- Given problem -
Pick out every line in the material below that contains the word "Task", and copy each of those lines in full.

- Material to process -
....

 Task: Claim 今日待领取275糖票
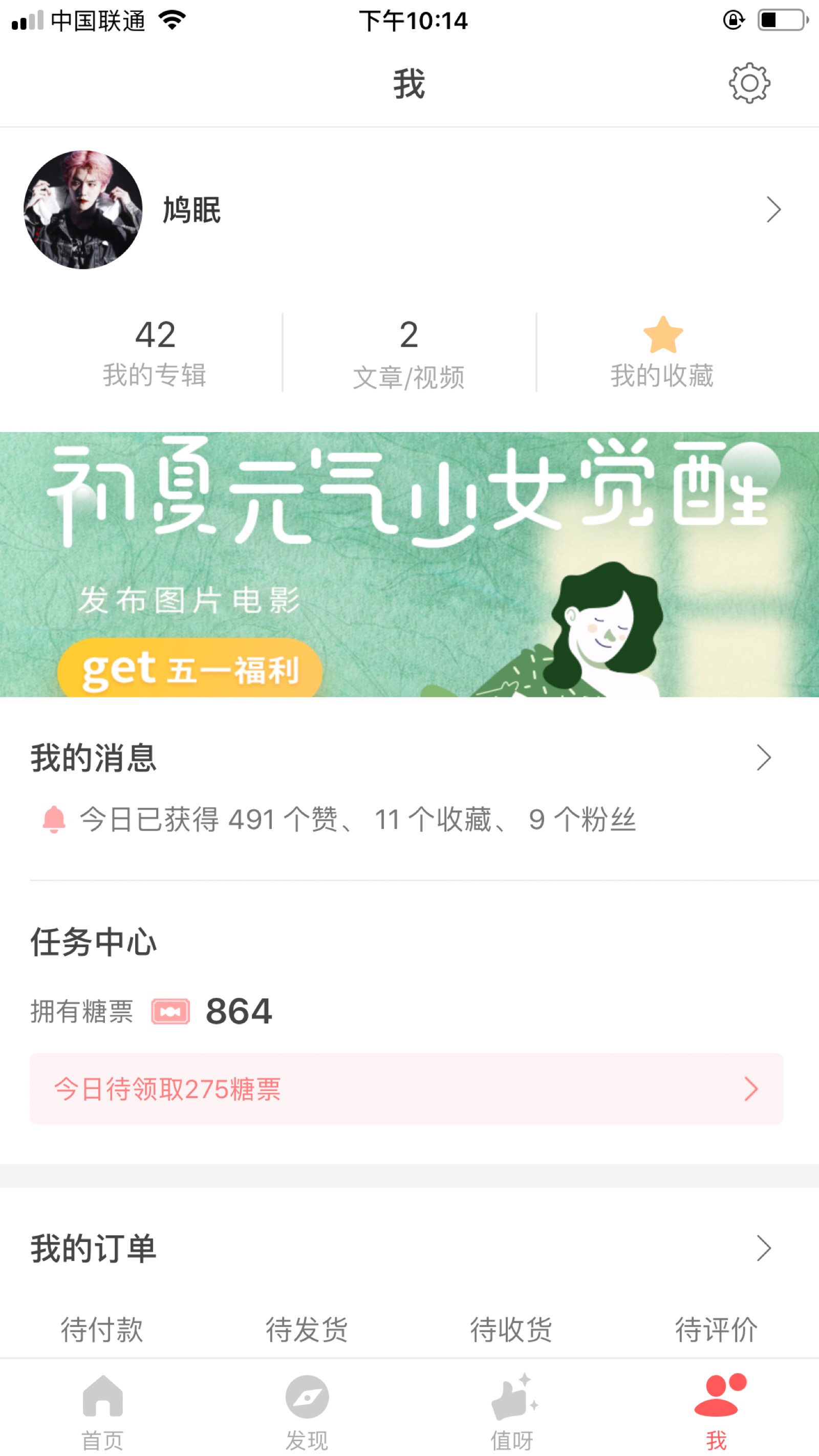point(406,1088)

....

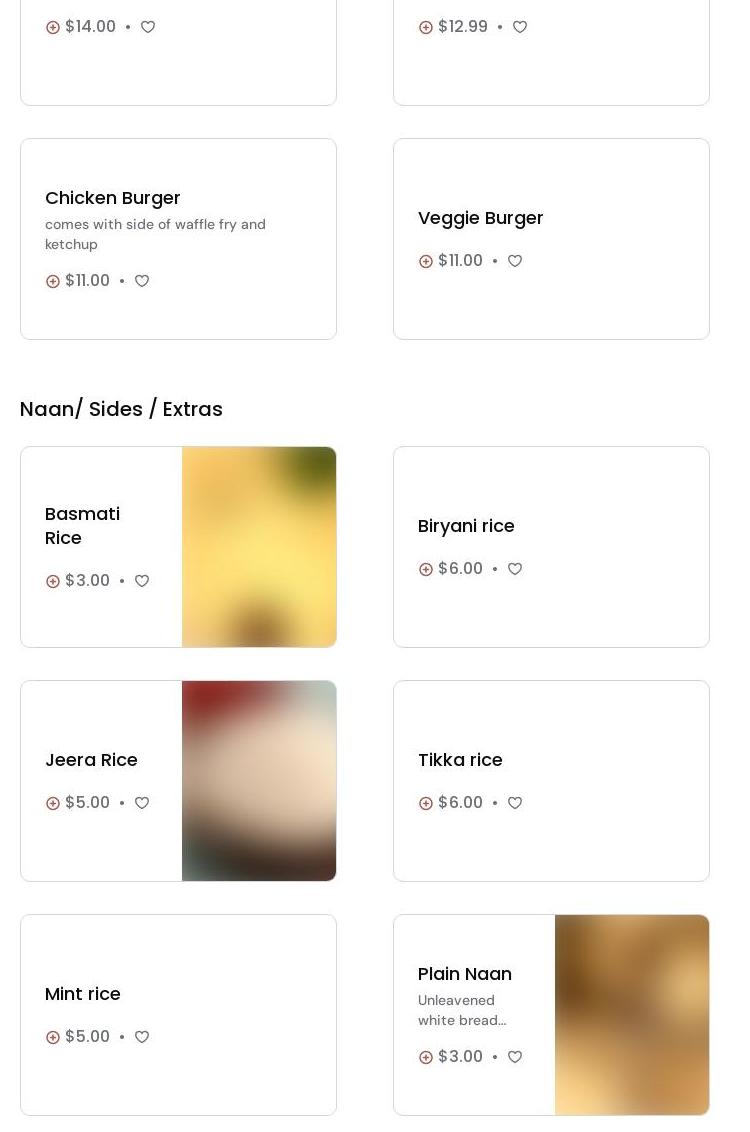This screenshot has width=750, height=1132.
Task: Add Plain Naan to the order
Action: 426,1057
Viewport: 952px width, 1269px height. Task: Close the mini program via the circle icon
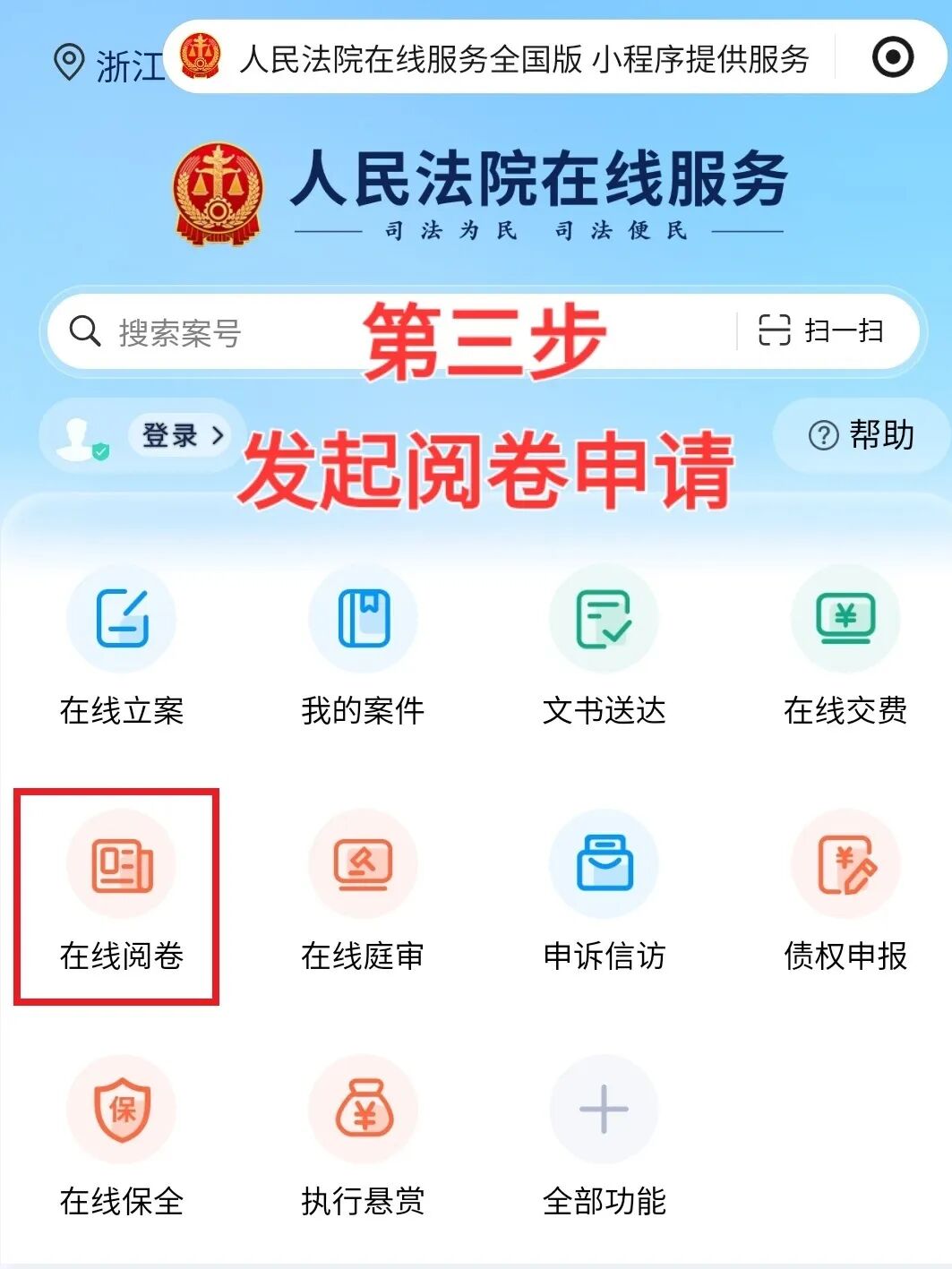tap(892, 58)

....

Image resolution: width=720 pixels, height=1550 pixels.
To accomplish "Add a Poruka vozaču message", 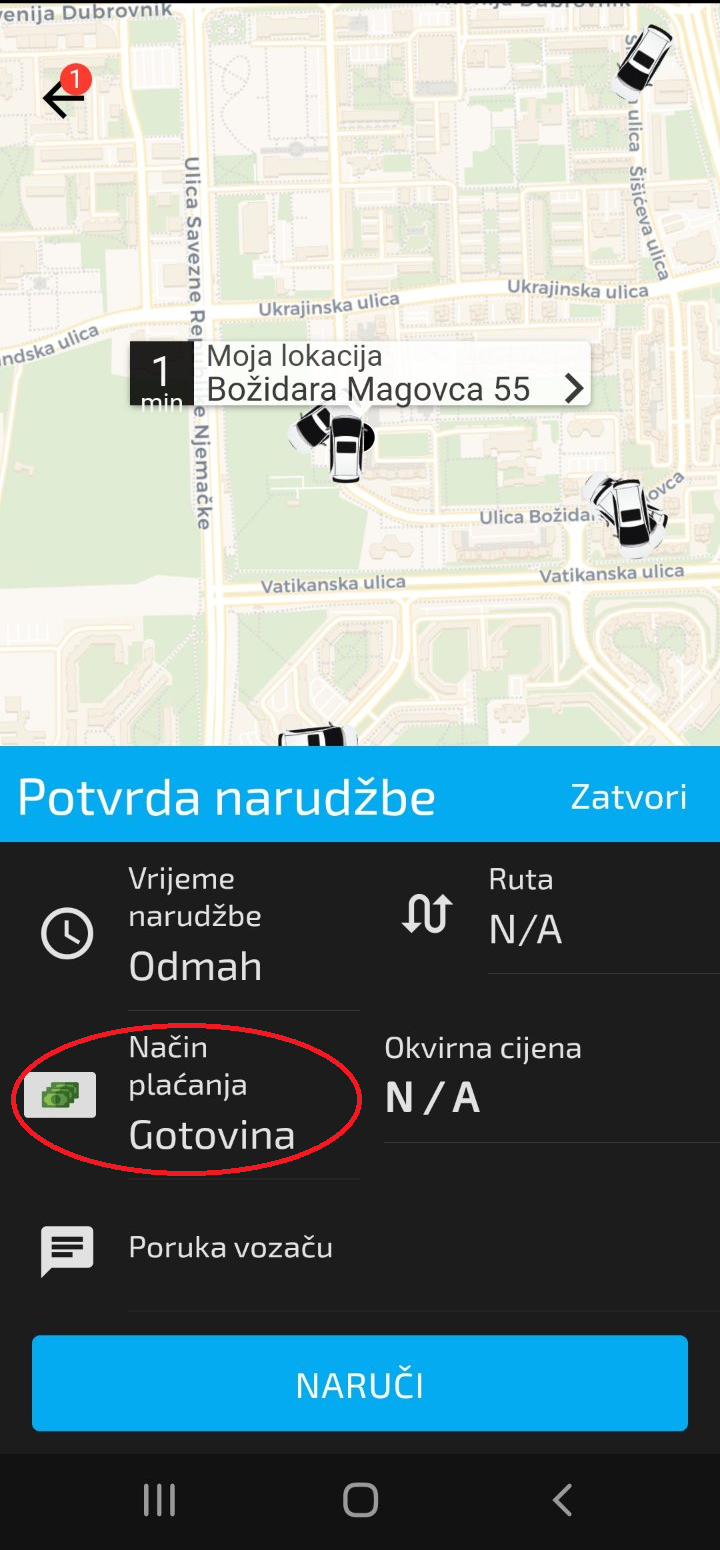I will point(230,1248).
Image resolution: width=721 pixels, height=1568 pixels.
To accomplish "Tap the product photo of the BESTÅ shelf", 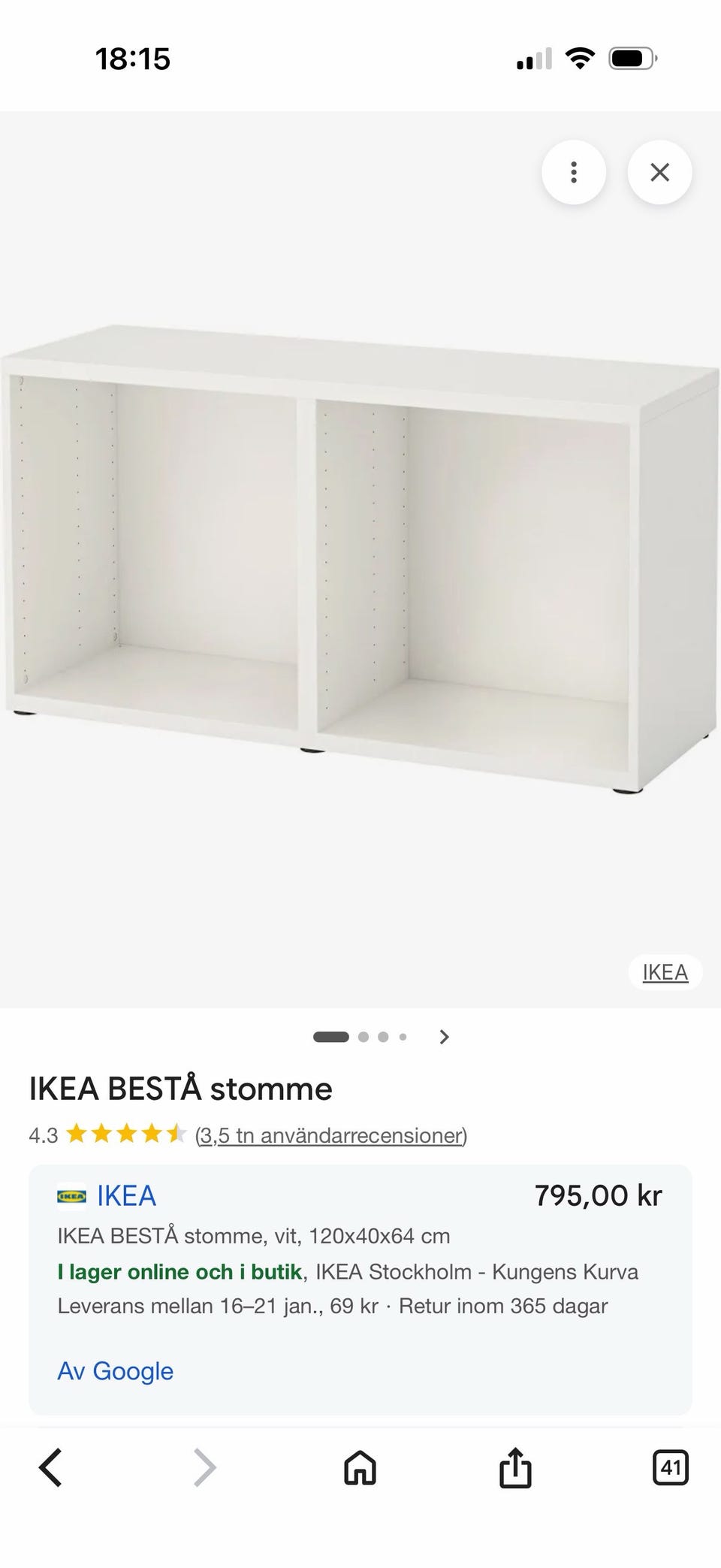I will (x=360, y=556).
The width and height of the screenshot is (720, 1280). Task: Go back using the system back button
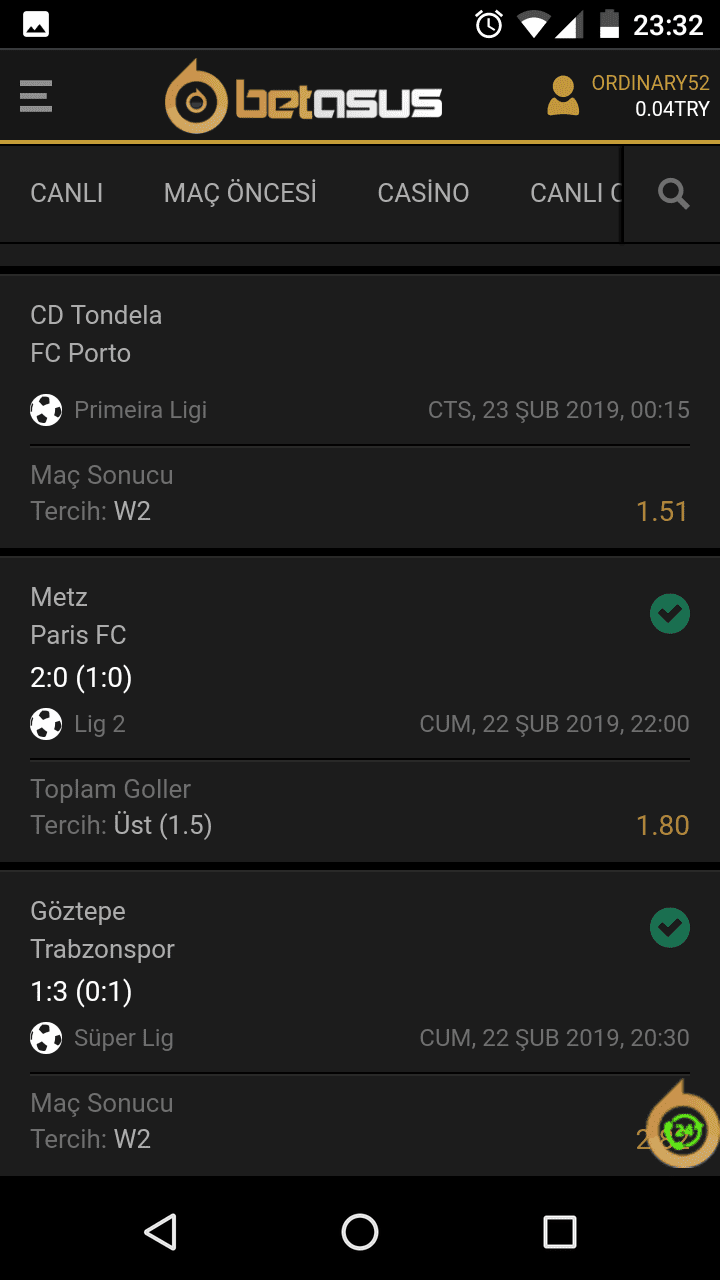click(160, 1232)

....

- Expected output -
 Task: Claim 今日待领取275糖票
Task: Add Plain Naan to the order
Viewport: 952px width, 1269px height. Task: Close the mini program via the circle icon
The width and height of the screenshot is (720, 1280). Task: Go back using the system back button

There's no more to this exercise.